Before joining the city, Riley taught elementary school physical education in Plano, Texas for nine years and also taught at the University of Florida.
Riley came to Woodland Park in the mid 1980s and started working for the city as the parks and recreation director in 1985.
During a going away party in council chambers last Thursday, a virtual who’s who of past, and present city officials said goodbye to Riley.
City Manager Michael Lawson said Riley was a “tremendous asset” to the city. Planning Commissioner, Jon DeVaux held back tears as he recalled his dealings with Riley and said she was, “The best person to work for.” Former City Manager David Buttery checked in by phone and recalled memories of his interactions with Riley.
After being hired as planning director in 2007, Riley oversaw a number of city improvements, controversial projects, and major municipal projects. During her tenure, Riley saw the city through the building of Walmart, the Meadow Wood Sports Complex, two master plans, the renovation of Bergstrom Park, the establishment of the golf course, two devastating wildfires, a host of residential and commercial properties, the building of Cavalier Park, and the stabilization of Fountain Creek through that park.
One of the most memorable and colorful issues Riley confronted during her term as planning director dealt with the Chicken Man controversy. In 2008, Wild Wings “N Things restaurant in the Safeway shopping center hired someone to dress up in a chicken costume and stand on the edge of Hwy. 24, waving at motorists to try and drum up business for the restaurant. Chicken Man became a local hero to some, and a clown to others, who thought the display was in bad taste.
This Chicken Man squabble kicked off the city’s overhaul of its sign code, which generated a huge fight.
Denver Post Business Columnist, Al Lewis says the city’s code enforcer had called Chicken Man a safety hazard on the side of U.S. Hwy. 24, with complaints about the fowl-clad restaurant employee tainting the town’s image.
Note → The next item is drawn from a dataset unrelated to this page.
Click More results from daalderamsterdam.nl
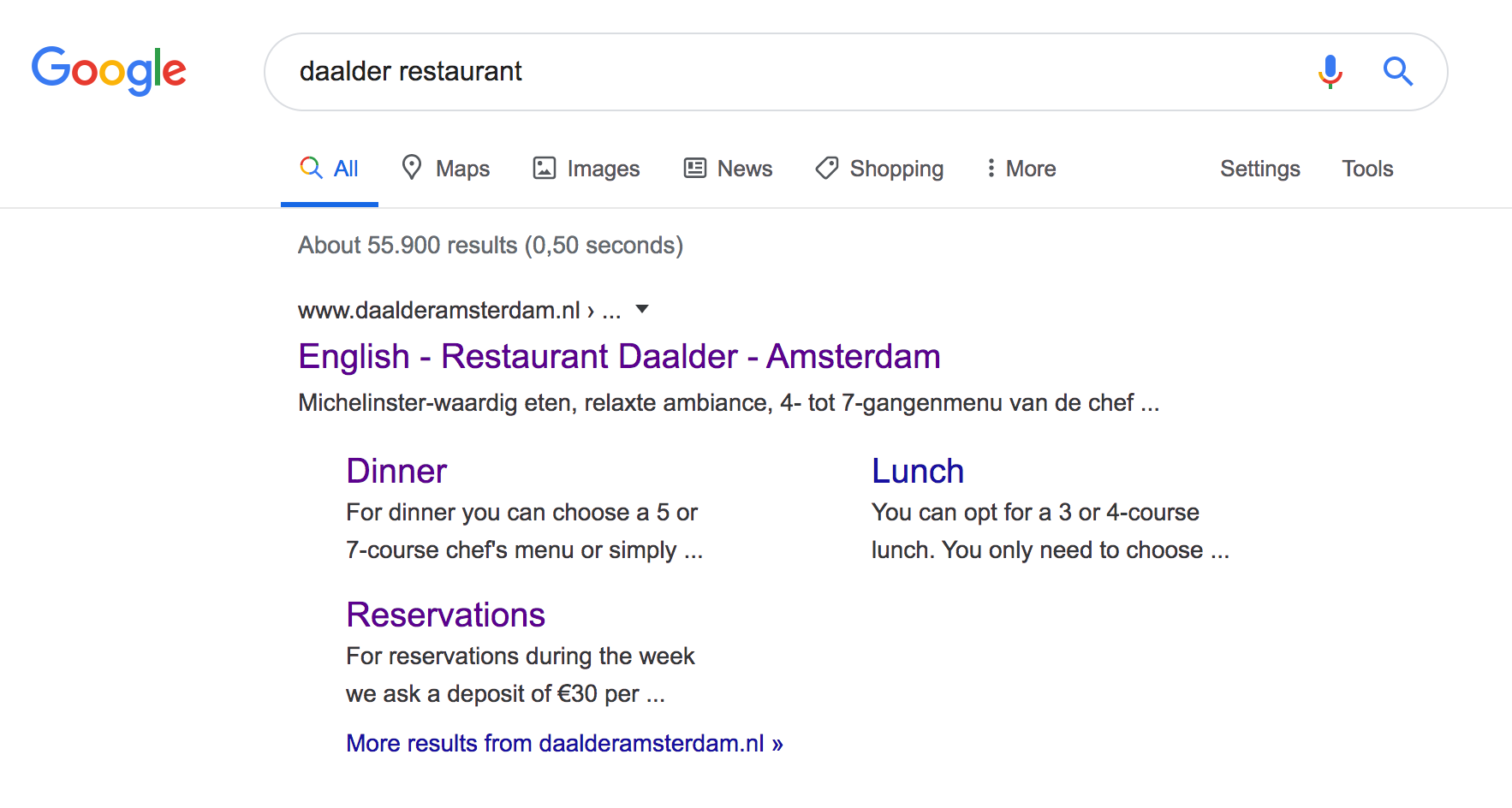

At the time the city claimed there was no specific ordinance that prohibited Chicken Man from performing his job.
Mike Morris, founder of Wild Wings ‘N Things said, “We use him as an ambassador of goodwill. He does school (fundraising) drives, gives to the needy and shows up at nonprofit events. The kids stop and get their pictures taken,” he said. “People honk their horns and wave. It’s just a whole lot of fun. Why would somebody want to stop that?”
Chicken Man was also a powerful symbol of freedom. In a town of fewer than 8,000 people, a petition collected more than 1,100 signatures in support of the bird. “The chicken has got to stay,” cried Dan Archer, a small-business owner. “The chicken is freedom of speech.”
During a heated debate at a planning commission meeting on the subject, several mascots dressed in costumes attended in support of Chicken Man and the fur flew. Liberty Tax Service of Pueblo even sent eight of its Statue of Liberty mascots to Woodland Park in support of the bird.
Riley presented proposed revisions to the city’s sign ordinance, one of which would expressly limit the use of costumed characters like Chicken Man to 90 days a year and would require a permit. Eventually, the Chicken Man’s appearance on Hwy. 24 screeched to a near halt.
This is just one of the many conflicts Riley referred during her time as the city’s planning chief.
She also worked under a slew of different city managers with her roles as the head planning chief and park and recreation director. In the process, she dealt with a variety of city councils.